What to produce | Word for word, restate every entry shown below.

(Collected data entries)
-- -- --

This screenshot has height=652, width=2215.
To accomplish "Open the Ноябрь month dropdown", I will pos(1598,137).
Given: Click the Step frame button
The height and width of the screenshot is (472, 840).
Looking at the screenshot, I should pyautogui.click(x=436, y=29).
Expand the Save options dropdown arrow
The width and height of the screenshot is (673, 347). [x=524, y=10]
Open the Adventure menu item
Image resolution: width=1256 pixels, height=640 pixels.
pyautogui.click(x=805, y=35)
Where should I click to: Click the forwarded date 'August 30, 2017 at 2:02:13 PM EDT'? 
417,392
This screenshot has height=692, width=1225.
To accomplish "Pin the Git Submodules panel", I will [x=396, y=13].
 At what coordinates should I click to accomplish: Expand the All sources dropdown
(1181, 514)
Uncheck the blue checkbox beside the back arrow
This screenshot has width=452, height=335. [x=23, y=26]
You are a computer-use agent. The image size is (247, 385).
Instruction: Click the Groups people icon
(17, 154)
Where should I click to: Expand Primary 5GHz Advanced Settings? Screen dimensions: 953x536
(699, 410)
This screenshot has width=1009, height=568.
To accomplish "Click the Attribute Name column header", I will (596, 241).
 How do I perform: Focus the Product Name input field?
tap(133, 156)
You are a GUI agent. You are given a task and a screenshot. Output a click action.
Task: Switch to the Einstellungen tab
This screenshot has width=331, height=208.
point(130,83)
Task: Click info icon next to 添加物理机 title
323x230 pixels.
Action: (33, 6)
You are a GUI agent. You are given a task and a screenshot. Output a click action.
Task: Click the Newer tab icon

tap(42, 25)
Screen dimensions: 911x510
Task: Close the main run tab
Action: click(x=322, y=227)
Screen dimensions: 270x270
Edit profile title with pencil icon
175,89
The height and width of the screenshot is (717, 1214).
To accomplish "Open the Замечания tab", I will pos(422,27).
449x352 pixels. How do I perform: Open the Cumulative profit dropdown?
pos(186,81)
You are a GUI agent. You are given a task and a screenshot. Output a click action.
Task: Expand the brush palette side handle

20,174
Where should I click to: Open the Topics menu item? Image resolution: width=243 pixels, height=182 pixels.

-- -- --

Written response |
This screenshot has height=652, width=2215.
To accomplish "Open the Ноябрь month dropdown", I will pos(1598,137).
Given: Click the Step frame button
The height and width of the screenshot is (472, 840).
Looking at the screenshot, I should pyautogui.click(x=436, y=29).
Expand the Save options dropdown arrow
The width and height of the screenshot is (673, 347). [x=524, y=10]
Open the Adventure menu item
Image resolution: width=1256 pixels, height=640 pixels.
pyautogui.click(x=805, y=35)
Where should I click to: Click the forwarded date 'August 30, 2017 at 2:02:13 PM EDT'? 
417,392
This screenshot has height=692, width=1225.
To accomplish "Pin the Git Submodules panel", I will [x=396, y=13].
 At what coordinates should I click to accomplish: Expand the All sources dropdown
(1181, 514)
Uncheck the blue checkbox beside the back arrow
This screenshot has width=452, height=335. [x=23, y=26]
You are a computer-use agent. The image size is (247, 385).
Instruction: Click the Groups people icon
(17, 154)
Where should I click to: Expand Primary 5GHz Advanced Settings? Screen dimensions: 953x536
(699, 410)
This screenshot has width=1009, height=568.
To accomplish "Click the Attribute Name column header", I will (596, 241).
 How do I perform: Focus the Product Name input field?
tap(133, 156)
You are a GUI agent. You are given a task and a screenshot. Output a click action.
Task: Switch to the Einstellungen tab
This screenshot has width=331, height=208.
point(130,83)
Task: Click info icon next to 添加物理机 title
323x230 pixels.
Action: (33, 6)
You are a GUI agent. You are given a task and a screenshot. Output a click action.
Task: Click the Newer tab icon

tap(42, 25)
Screen dimensions: 911x510
Task: Close the main run tab
Action: click(x=322, y=227)
Screen dimensions: 270x270
Edit profile title with pencil icon
175,89
The height and width of the screenshot is (717, 1214).
To accomplish "Open the Замечания tab", I will pos(422,27).
449x352 pixels. How do I perform: Open the Cumulative profit dropdown?
pos(186,81)
You are a GUI agent. You are given a task and a screenshot. Output a click action.
Task: Expand the brush palette side handle

20,174
Where should I click to: Open the Topics menu item? Image resolution: width=243 pixels, height=182 pixels.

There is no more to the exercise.